Ma solo pochi mesi dopo, quella sensazione è stata sostituita dalla paura mentre la guerra si intensificava. Con un figlio di 3 anni è uno in arrivo, “l’ansia ha preso completamente il sopravvento”. Si è sentita “come una pazza che non sapeva come comportarsi”.

Come molti altri a Gaza, Kholoud inizialmente pensava che il conflitto sarebbe stato un altro breve assalto, del tipo che di solito dura un mese. Ma quando i giorni sono diventati mesi, e ora più di un anno, “stiamo letteralmente vivendo un Genocidio”, dice.

Anche i primi giorni della guerra sembravano “una morte lenta”, dice Kholoud. Il 17 ottobre, ricorda: “Stavo facendo le valigie per evacuare e ho litigato con mio marito perché non volevo ancora lasciare casa. Stavo aspettando in macchina con mio figlio quando la nostra casa è stata colpita”, con suo marito ancora dentro. “Ricordo di essermi svegliata in ospedale con mio marito in piedi accanto a me, che mi rassicurava che nessuno era stato ferito”.

Due settimane dopo il loro trasferimento a casa dei suoceri nel campo profughi di Nuseirat, Kholoud stava preparando il pranzo per la sua famiglia. “Ricordo di essere rimasta sulla porta, chiamando mio marito perché portasse dentro nostro figlio”, racconta. All’improvviso, un pesante bombardamento ha preso di mira il quartiere. “È stato un Massacro”, racconta Kholoud. “Sono stata scaraventata in aria e sbattuta contro un muro dalla forza dell’esplosione”.

Quando si è svegliata in ospedale, i dottori le hanno detto che se l’era cavata con solo una lieve ferita alla testa.
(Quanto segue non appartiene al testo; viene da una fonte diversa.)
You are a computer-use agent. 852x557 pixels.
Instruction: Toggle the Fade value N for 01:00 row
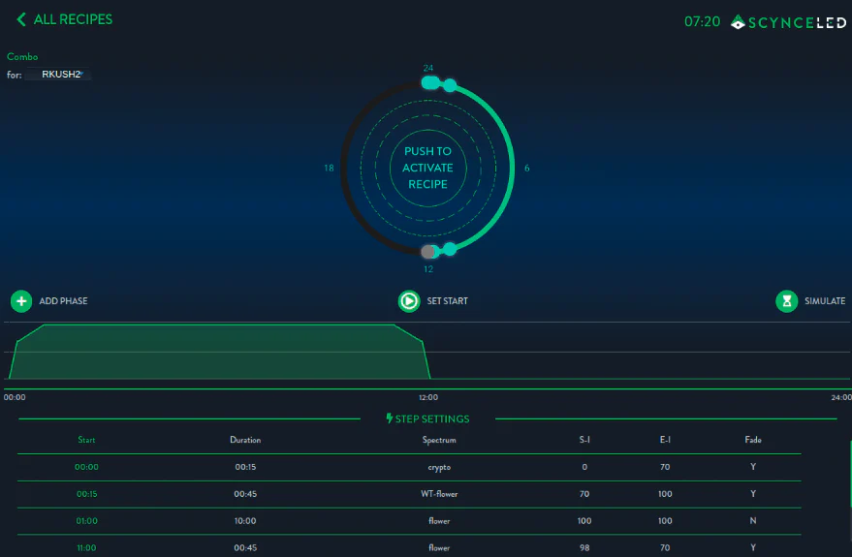pos(753,521)
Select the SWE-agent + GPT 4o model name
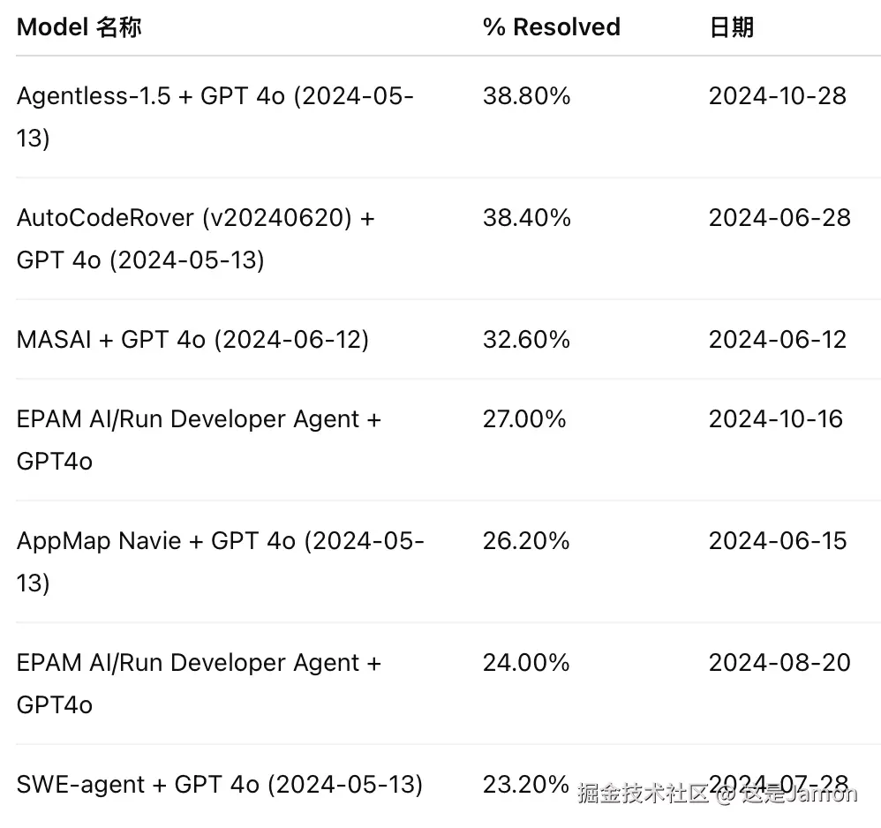 click(219, 785)
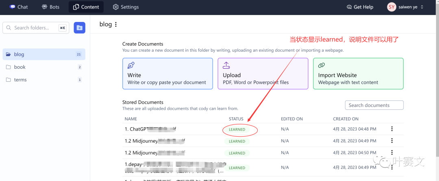The image size is (439, 181).
Task: Open three-dot menu for first Midjourney document
Action: pos(392,141)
Ma il suo sollievo si è rapidamente trasformato in paura quando ha saputo che suo marito era in condizioni critiche al pronto soccorso. “Quel giorno tornai a casa, ignara di aver perso il bambino che portavo dentro di me e ignara della gravità delle condizioni di mio marito”.

Il giorno dopo Kholoud ha avuto una forte emorragia e un fastidio allo stomaco. “Sono corsa in ospedale, dove mi hanno informato che Ous, il mio bambino non ancora nato, era morto”.

Con suo marito ancora in ospedale, Kholoud dice di essere stata travolta dal dolore. “Tutto ciò che desideravo era che morissimo tutti insieme”, dice. “Io, mio ​​marito e Gaith, il mio primogenito, volevo che morissimo come una famiglia”.

Kholoud dice che suo marito alla fine si è ripreso ed è stato dimesso dall’ospedale. Ma ha scelto di non parlare della loro perdita: “Non gli andava giù che i suoi amici lo confortassero per la perdita del suo bambino non ancora nato”, con così tanto che era andato perduto dall’inizio della guerra.

Nonostante il loro dolore, Kholoud e suo marito hanno deciso di aiutare gli altri regalando i vestitini del bambino. Ma ci sono alcuni articoli da cui Kholoud si è rifiutata di separarsi. Tra questi ci sono i vestitini da bambino del marito che anche Gaith ha indossato. “Ous non può indossarli ora, ma il mio prossimo figlio sì”.

Alla domanda se ha intenzione di rimanere di nuovo incinta, Kholoud risponde: “La vita deve andare avanti; ci sono infinite possibilità.

“Non voglio che Gaith cresca da solo”, aggiunge. “Merita una sorella o un fratello”.